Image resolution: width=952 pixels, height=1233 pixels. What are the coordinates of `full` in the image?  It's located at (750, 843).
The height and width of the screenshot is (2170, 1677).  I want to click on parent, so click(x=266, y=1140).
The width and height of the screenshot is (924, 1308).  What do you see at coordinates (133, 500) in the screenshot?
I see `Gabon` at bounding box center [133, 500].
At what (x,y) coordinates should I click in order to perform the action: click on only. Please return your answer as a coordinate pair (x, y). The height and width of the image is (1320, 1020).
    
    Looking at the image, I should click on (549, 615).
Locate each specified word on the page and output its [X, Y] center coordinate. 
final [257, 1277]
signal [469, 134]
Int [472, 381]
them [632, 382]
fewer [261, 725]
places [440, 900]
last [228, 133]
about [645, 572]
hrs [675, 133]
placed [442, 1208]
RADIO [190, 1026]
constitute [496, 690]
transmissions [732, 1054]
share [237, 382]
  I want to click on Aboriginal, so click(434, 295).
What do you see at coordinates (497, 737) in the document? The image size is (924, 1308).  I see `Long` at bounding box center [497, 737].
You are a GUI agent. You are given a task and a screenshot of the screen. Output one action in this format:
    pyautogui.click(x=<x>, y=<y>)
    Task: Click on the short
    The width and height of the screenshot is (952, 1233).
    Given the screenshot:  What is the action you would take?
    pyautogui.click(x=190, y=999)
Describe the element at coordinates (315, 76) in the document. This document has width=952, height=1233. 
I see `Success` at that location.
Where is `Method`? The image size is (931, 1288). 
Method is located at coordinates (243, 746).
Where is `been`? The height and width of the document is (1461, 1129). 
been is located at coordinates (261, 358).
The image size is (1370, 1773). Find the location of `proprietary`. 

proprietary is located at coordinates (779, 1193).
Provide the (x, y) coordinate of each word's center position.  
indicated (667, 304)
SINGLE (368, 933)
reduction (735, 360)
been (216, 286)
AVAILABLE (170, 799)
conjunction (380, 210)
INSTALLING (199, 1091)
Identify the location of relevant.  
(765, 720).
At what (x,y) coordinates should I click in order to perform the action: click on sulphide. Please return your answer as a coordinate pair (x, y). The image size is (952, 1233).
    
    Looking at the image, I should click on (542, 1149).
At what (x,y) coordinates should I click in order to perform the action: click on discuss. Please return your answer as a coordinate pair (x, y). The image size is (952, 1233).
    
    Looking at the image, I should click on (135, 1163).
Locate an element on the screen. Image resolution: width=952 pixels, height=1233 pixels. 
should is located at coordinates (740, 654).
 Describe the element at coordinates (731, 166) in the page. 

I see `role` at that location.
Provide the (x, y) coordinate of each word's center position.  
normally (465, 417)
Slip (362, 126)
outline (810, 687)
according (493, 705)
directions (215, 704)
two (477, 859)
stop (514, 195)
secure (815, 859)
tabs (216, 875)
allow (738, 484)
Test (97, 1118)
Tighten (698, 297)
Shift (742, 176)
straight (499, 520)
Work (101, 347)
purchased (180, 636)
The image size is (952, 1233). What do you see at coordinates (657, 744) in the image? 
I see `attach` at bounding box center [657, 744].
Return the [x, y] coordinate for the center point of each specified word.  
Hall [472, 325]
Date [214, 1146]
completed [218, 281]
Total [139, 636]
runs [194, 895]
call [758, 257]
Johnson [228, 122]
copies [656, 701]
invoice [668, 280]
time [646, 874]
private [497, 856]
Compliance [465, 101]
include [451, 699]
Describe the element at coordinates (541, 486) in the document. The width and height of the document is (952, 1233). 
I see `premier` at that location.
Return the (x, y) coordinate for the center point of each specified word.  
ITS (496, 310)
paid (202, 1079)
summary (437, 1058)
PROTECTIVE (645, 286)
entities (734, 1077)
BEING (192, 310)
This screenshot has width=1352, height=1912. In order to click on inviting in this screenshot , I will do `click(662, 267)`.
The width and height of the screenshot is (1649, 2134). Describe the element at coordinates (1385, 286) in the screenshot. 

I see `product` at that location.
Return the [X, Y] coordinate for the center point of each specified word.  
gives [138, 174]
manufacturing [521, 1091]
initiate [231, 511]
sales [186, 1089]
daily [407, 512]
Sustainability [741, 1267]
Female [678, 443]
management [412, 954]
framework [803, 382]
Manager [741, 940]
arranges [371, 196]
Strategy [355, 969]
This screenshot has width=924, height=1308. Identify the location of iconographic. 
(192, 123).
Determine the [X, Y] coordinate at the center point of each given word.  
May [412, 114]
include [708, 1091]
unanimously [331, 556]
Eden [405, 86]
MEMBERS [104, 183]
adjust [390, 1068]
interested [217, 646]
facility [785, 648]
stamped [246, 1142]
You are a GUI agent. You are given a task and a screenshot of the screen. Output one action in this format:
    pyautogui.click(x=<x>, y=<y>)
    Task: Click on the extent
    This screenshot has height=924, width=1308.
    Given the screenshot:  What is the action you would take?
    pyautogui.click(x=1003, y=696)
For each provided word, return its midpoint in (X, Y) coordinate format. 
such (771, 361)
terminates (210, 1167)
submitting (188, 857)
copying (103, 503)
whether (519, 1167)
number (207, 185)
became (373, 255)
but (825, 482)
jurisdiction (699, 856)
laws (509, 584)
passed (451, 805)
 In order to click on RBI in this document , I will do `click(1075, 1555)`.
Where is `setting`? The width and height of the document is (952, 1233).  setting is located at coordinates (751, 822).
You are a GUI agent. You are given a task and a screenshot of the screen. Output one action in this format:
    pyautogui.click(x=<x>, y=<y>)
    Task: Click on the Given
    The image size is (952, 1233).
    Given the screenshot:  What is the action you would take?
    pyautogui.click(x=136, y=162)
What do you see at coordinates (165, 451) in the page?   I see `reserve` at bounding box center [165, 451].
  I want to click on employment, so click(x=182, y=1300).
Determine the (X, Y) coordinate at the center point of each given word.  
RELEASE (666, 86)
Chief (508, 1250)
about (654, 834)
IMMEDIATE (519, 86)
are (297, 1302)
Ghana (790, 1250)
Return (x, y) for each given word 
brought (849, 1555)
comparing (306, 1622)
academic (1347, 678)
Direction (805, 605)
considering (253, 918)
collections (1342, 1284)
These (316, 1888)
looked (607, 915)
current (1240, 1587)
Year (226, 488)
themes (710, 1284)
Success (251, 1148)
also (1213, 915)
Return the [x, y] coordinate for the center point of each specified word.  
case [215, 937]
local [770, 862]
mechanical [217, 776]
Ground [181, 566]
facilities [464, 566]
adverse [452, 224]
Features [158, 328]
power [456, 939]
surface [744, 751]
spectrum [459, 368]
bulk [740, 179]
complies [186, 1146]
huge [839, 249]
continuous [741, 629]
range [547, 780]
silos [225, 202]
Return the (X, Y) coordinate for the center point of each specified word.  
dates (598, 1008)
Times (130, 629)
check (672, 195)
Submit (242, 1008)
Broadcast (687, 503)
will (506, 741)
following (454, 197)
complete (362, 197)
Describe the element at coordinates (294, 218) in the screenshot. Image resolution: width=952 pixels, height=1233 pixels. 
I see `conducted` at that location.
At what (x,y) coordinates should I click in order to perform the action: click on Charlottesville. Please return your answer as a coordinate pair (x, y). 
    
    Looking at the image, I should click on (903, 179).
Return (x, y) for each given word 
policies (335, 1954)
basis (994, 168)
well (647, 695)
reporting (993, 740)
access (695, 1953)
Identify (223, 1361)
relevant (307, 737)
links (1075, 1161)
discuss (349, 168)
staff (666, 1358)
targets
+---+
## WHAT IS EXPECTED
Turn the section of the records that starts with the line containing "What do you see at coordinates (165, 451)" and ends with the line containing "brought (849, 1555)" into a Markdown table with the columns Row and Line. Give each line its own numbered row and skip blank lines.

## FULL RESPONSE
| Row | Line |
|---|---|
| 1 | What do you see at coordinates (165, 451) in the page?   I see `reserve` at bounding box center [165, 451]. |
| 2 |   I want to click on employment, so click(x=182, y=1300). |
| 3 | Determine the (X, Y) coordinate at the center point of each given word.   |
| 4 | RELEASE (666, 86) |
| 5 | Chief (508, 1250) |
| 6 | about (654, 834) |
| 7 | IMMEDIATE (519, 86) |
| 8 | are (297, 1302) |
| 9 | Ghana (790, 1250) |
| 10 | Return (x, y) for each given word  |
| 11 | brought (849, 1555) |